We recently received the following question from an injured worker: “why is it so hard to get help from doctors when you are on work cover?” Many doctors are just fed up with the extremely time consuming ,“ridiculous” amount of paperwork required by WorkCover, for which they are most often not paid, and with the constant harassment, interference and pressure from case managers.
Why is it so hard to get help from doctors when you are on work cover?
Unfortunately more and more doctors (GPs and specialists alike) are shying away from treating patients who are in the workcover system.
Many doctors (including my own) state that they are just fed up with the extremely time consuming and “overwhelming”, “ridiculous” amount of paperwork required by WorkCover, for which they are most often not paid.
In addition, GPs and specialists are extremely frustrated with the bureaucracy, red-tape and drawn-out processes they encounter when dealing with WorkCover. Injured workers’ treating doctors are also not remunerated properly (read: Paid) for consultations (fixed fee), for phone calls or for filling out lengthy forms and find the processes extremely convoluted.
GPs and specialists have indicated several reasons leading to the decision not to treat workcover victims, these include:
- Constant interference and pressure on the treating doctor by the workcover insurer (case manager)
In other words: injured workers’ treating doctors lose their capacity to practice medicine without interference from the workcover insurance company.

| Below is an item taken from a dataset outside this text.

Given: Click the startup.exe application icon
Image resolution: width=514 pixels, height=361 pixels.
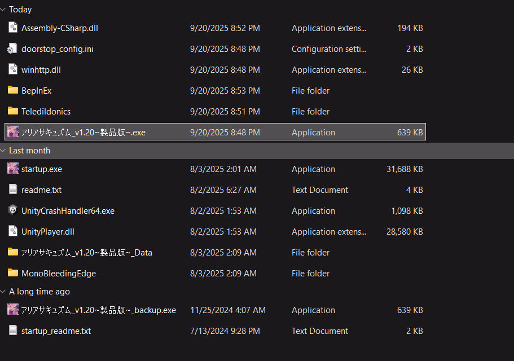Looking at the screenshot, I should coord(13,169).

As we highlighted in our article ” Workcover case manager: It is time to put care back in the hands of the doctors“, The injured worker’s own doctor must be able to manage care and be able to override caseworker cost containments! But nowadays, the primary injured worker’s GP or specialist is not in charge anymore of the patient.
For example: an orthopeadic surgeon stated that if he sees an injured worker patient with a rotator cuff injury, he is not allowed to send the injured worker for physio (or very limited) and surgery is denied. A pain specialist’s prescription for nerve pain medication (ie. Garbapentin, Lyrica etc) is denied by the medically uneducated case manager who believes this to be ab ‘epilepsy’ pill.
Case managers will delay, deny and refuse proper care that is being requested by the treating doctor/surgeon, thus tying that doctor/surgeon’s hands, so s/he is unable to treat his/her patient the way s/he knows best.
- Injured workers’ doctors face increased harassment from insurers and rehab providers
- Injured workers’ GPs (and specialists) who treat injured workers have to invests above average time commitment on forms or (telephone) meetings with case managers
Our treating doctors have to put up with an ever increasing/overwhelming need for ongoing paperwork and report writing, endless forms, endless requests to have basic parts of treatment accepted (i.e medication, surgery), and many of these duties are not paid for.
- There is significant bureaucracy and red tape and the burden of commitment needs to be reduced so that particularly GPs and others can engage with WorkCover patients without compromising other parts of their service delivery.
Some doctors that treat injured workers can spend up to three hours out of a 10-hour working day on paperwork for WorkCover, as well as attending three-to-four hour long meetings per week with case managers or rehabbers (either via telephone or in person).The case managers tend to want copious amounts of reports which eats into the time the doctor and treating medical teams have got to do their real work. WorkCover can really take too much time for a whole medical practice making it impossible for small GP clinics with already long waiting lists to treat injured workers.
- The red tape and potential court hearings involved with WorkCover are also deterrents
Some GPs and specialists have refused to deal with WorkCover because they are fed-up with endless red tape and poor processes associated with treating victims of road accidents and workplace injury.
As far as GPs or other specialists go, to attend court to be an expert witness … adds a whole level of complexity that doesn’t match the day-to-day working of a GP.
- There is also the false belief that there is tendency for a workcover patient to exaggerate their injuries, that they may not comply with things like ‘rehabilitation’; and that there is anecdotal evidence that for example, injured workers don’t recover well after surgery
Unfortunately these are the main reasons why it is so hard to get help or even find a doctor who is willing to treat you, the injured worker.
Saying that, we do of course acknowledge and THANK those few(er) medical and allied practitioners who still treat injured workers, who genuinely care for their workcover patients, even though they are paid lowly by a faceless, convoluted, adversarial and extremely bureaucratic party.